_Document extract_:
────────

MR. J. FERRIS (instructed by Messrs. Michael Conn Goldsobel) for the Defendant.
Hearing date: 23rd July 2009
____________________
Crown Copyright ©
Mr Justice Mann :
Introduction
The facts
"I am not sure if you have recently re-visited the property or whether or not Donaldsons are overseeing the current work contract. However it is clear that your Clients are fully refurbishing the property (a point that you openly acknowledge in our conversation and within your letter of 12 September). These actions clearly nullify the entirety of your claim for alleged internal breaches (toilets, circulation doors, light fittings, perimeter skirting, trunking and radiators, etc etc, have been stripped out).
6. Clearly the external condition must be similar to that at the commencement of the lease in 2002, accordingly I am unclear of the basis for alleging such extensive breaches of clause 2(5)(a) requiring remedies that would restore the premises to a far better condition. In addition I could find very little evidence of external 'disrepair' "
The significance of that letter and those quotations is that Mr Copley plainly expressed the view that the claim was bad for the reasons stated. I am not aware of any retraction of that view. In due course, when the matter came to be pleaded, the claimant pleaded that it had done the repair works, and verified that pleading with a statement of truth signed by the solicitors. As one would expect, Deanwater made no admission as to that in its defence. I mention that because from time to time in arguing the appeal Mr Jonathan Ferris, who appeared for Deanwater, suggested that somehow his client believed that the claim was "good" in such a way as to suggest that their belief was that, subject to the preliminary issue point, the landlord had a good claim. The attitude demonstrated in the papers that I have seen was something different, and indeed what one would expect it was firmly disputing the claim on the grounds that Mr Copley entirely properly suggested. Mr Ferris said that his clients were "misled" into thinking the claim was good. That submission was never made good, and it would have been very surprising if, on facts such as this, it were true.

────────

_Task instructions_:
**a.** In the court judgment, why did Mr Copley's letter say the claim for alleged internal breaches was nullified? Answer in one to three sentences.
**b.** Extend the court judgment past its final sentence with a further passage in the same style.
The lines that come next play no part in this work.

_Source material_:
────────

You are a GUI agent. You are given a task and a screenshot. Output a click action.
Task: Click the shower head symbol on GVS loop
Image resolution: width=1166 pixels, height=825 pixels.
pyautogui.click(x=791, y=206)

────────

_Answers in order_:
**a.** The letter said the recipient's clients were fully refurbishing the property, and that the recipient had openly acknowledged this. Items such as toilets, circulation doors, light fittings, perimeter skirting, trunking and radiators had been stripped out, and those actions nullified the entire claim for internal breaches.

**b.**
"In my view, nothing could be clearer. The Claimant was maintaining its large claim for dilapidations. The Defendant was saying in unequivocal terms that the Claimant was not entitled effectively to any substantial part of its claim."
At paragraph 87 he notes that:
"It was clear that the claim had been grossly exaggerated when the matter came before me on 16 November 2007. It was also clear that the Claimant was in a state of considerable confusion. In fact, the claim was reduced to a fraction of its former sum, namely £107,506.34, in the new Schedule of Dilapidations which was served on 7 December 2007.
88. It appears that when the experts Mr Copley and Mr Estrop finally met 'without prejudice' all that was left of the claim was a small sum which was in the event agreed at £1,073.50."
"109. In my view the Claimant both before and after the institution of proceedings acted in a way which took this case out of the norm. It represented to the Defendant both before and after the start of the litigation that it had a very substantial dilapidations claim. The Claimant knew what work it intended to carry out at the time when it made its initial claim for £500,000 for dilapidations. The scope of the work was no doubt refined in the summer of 2005 and during the tendering stage. This claim was persisted in at the time of the service of the Particulars of Claim. The Statement of Truth made on its behalf on the claim form and in the Statement of Claim attested to the fact that this was a genuine claim for dilapidations and that the work claimed for had been carried out. Any proper investigation of this claim both before the Particulars of Claim were served and afterwards, would have revealed (a) that the external works had not been carried out, and (b) that this was not indeed a genuine claim for dilapidations. Even in the Schedule of Dilapidations served on 7 December 2007 the Claimant persisted in a substantial claim which it knew or ought to have known was unsustainable. In these circumstances the appropriate order is that the Claimant pay the Defendant's costs other than those subject of the order of the Court of Appeal on an indemnity basis."
"Reasons
The jurisdiction to reopen a final appeal depends on the presence of the three conditions set out in CPR Rule 52.17. They are:
(a) It is necessary to do so in order to avoid real injustice;
(b) The circumstances are exceptional and make it appropriate to reopen the appeal; and
(c) There is no alternative effective remedy.
Deanwater claims that all those conditions are satisfied because:
(i) It was induced by Business Environment into believing that the value of the claim against it was greatly in excess of what it in fact was;
(ii) Had it known how small it was it would not have sought or pursued the preliminary issue;
(iii) In that event, it would not have been liable to Business Environment in respect of its costs in the sum of £62,986.82.
The documents show that by 1st October 2005:
(i) Deanwater believed that it had a good defence to the whole of the claim based on collateral contract or promissory estoppel.
(ii) Deanwater had been advised by its own surveyor that the claim against it was excessive because the refurbishment of the property by Business Environment nullified the internal dilapidations claim.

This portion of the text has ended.